DOCUMENT —
* * * * * * *
# The Pigeon Wendell Levi?



## Gary (Jul 13, 2006)

After 30 years of being out of raising pigeons, I'm retiring and want to start again. My first step is trying to get the book,The Pigeon, by Wendell Levi. Any other suggestions will be appriciated. Thank, Gary


----------



## Lovebirds (Sep 6, 2002)

Gary said:


> After 30 years of being out of raising pigeons, I'm retiring and want to start again. My first step is trying to get the book,The Pigeon, by Wendell Levi. Any other suggestions will be appriciated. Thank, Gary


Watch E-bay. They have them on there sometimes. I have the book and it's a good one but a bit out dated. You can still order it too from the pigeon supply places. There are some good newer ones out there. I would suggest "The Flying Vet’s Pigeon Health & Management" by Colin Walker and/or "A Veterinary Approach To Pigeon Health" by David Marx. That first book has LOTS of info and LOTS of good pics of pigeons with different ailments. If I could only have one book, that would be it. All of these can be bought at Foys.
* * * * * * *
RECORDS SHOWN —
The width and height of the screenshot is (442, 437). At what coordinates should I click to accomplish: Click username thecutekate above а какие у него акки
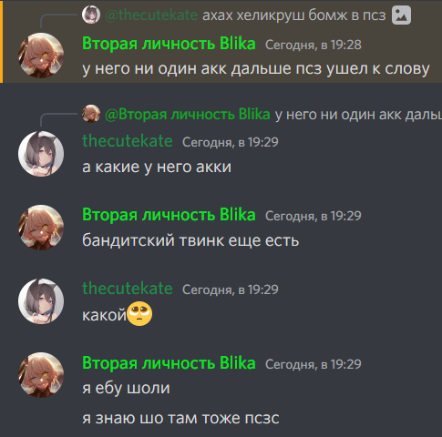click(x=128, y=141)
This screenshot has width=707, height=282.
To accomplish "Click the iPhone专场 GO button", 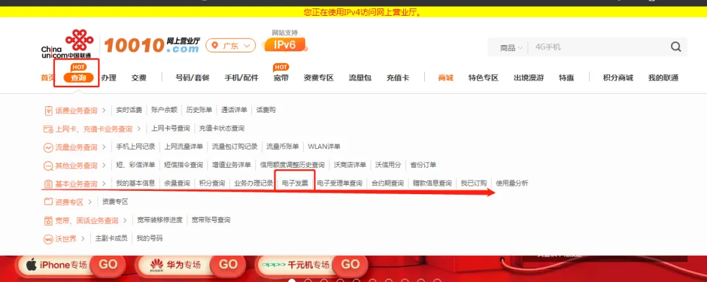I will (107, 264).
* * * * * * *
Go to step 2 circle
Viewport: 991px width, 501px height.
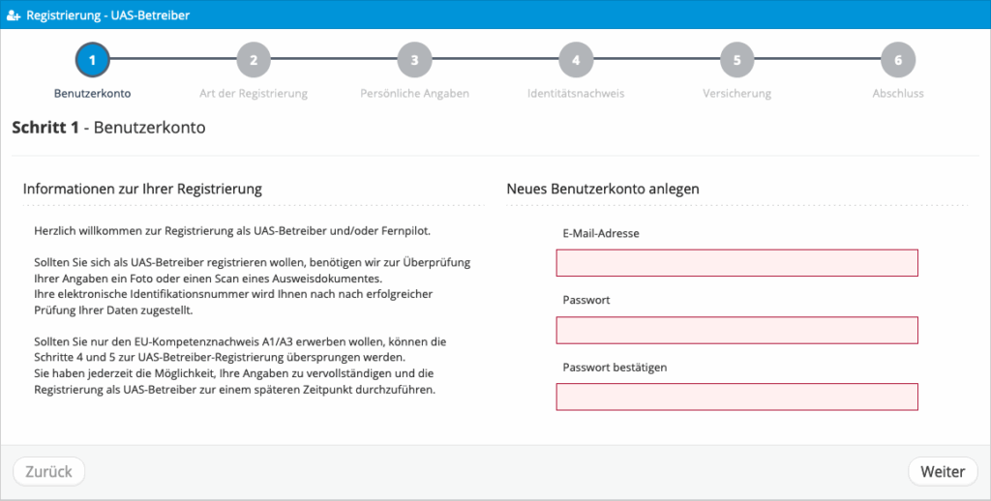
* * * * * * *
TASKS FOR THIS EXERCISE —
• 1. List every book title named in the forum thread on pigeon books.
• 2. Using the forum thread on pigeon books, answer these questions:
(a) How many years has Gary been out of raising pigeons?
(b) Who wrote "A Veterinary Approach To Pigeon Health"?
(c) Where can all of the recommended books be bought?
• 3. Copy the passage of the forum thread on pigeon books between "## Gary (Jul" and "(Sep 6, 2002)", inclusive.

TASK ANSWERS —
• 1.
- The Pigeon
- The Flying Vet’s Pigeon Health & Management
- A Veterinary Approach To Pigeon Health

• 2.
(a) 30 years
(b) David Marx
(c) Foys

• 3.
## Gary (Jul 13, 2006)

After 30 years of being out of raising pigeons, I'm retiring and want to start again. My first step is trying to get the book,The Pigeon, by Wendell Levi. Any other suggestions will be appriciated. Thank, Gary


----------



## Lovebirds (Sep 6, 2002)